[START SOURCE EXTRACT]

- League: Suncorp Super Netball
- Sport: Netball
- Duration: Saturday 5 April 2025 – Saturday 2 August 2025
- Teams: 8
- Total attendance: 386,455
- TV partner(s): Foxtel, Kayo Sports & Binge

Regular season
- Minor premiers: West Coast Fever
- Top scorer: Jhaniele Fowler-Nembhard (724 points)

Finals
- Champions: Melbourne Vixens
- Runners-up: West Coast Fever
- Finals MVP: Kiera Austin

Seasons
- ← 20242026 →

= 2025 Suncorp Super Netball season =

The 2025 Suncorp Super Netball season was the ninth season of the premier netball league in Australia. The season commenced on Saturday 5 April and concluded with the Grand Final on Saturday 2 August at Rod Laver Arena in Melbourne. The defending premiers were the Adelaide Thunderbirds.

The Melbourne Vixens won their second Super Netball title, defeating the minor premiers West Coast Fever by a single point in the Grand Final.

[END SOURCE EXTRACT]

## PROBLEM
Could you rewrite the part of the 2025 netball season summary starting at "The 2025 Suncorp" and ending at "the Adelaide Thunderbirds.", replacing "Rod Laver Arena" with "John Cain Arena"?

[START SUPPLIED MATERIAL]

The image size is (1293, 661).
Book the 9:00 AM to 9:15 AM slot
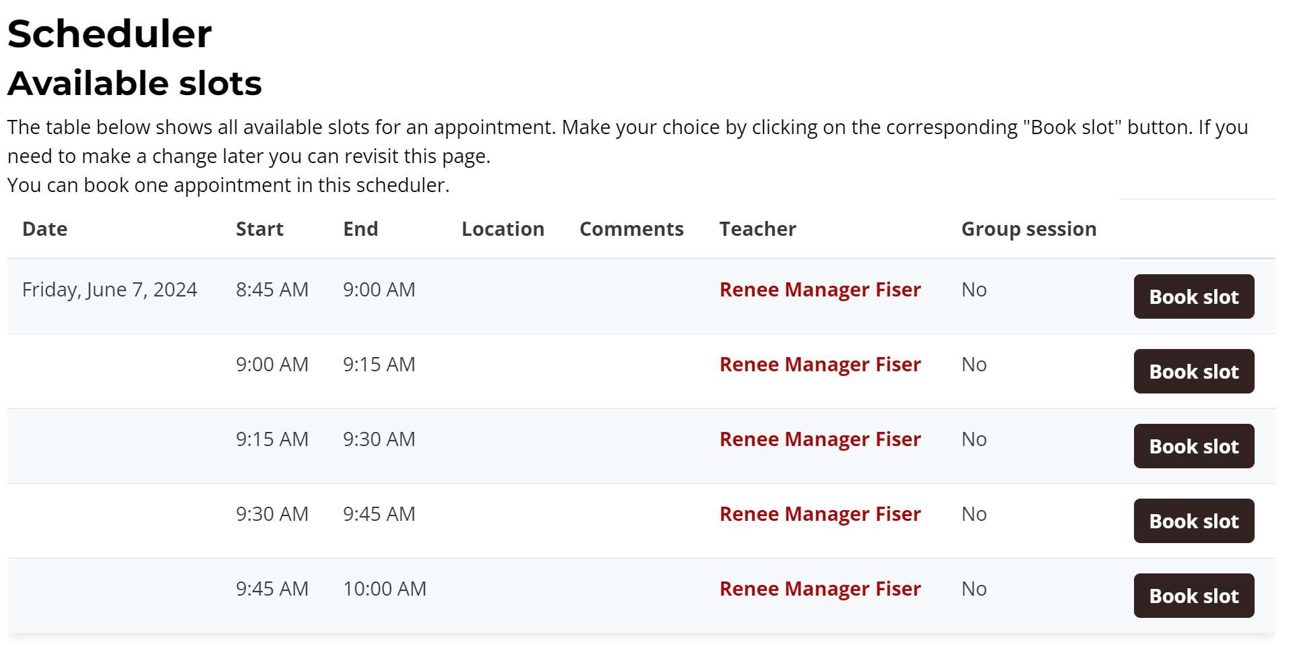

[END SUPPLIED MATERIAL]

## WRITTEN REPLY
The 2025 Suncorp Super Netball season was the ninth season of the premier netball league in Australia. The season commenced on Saturday 5 April and concluded with the Grand Final on Saturday 2 August at John Cain Arena in Melbourne. The defending premiers were the Adelaide Thunderbirds.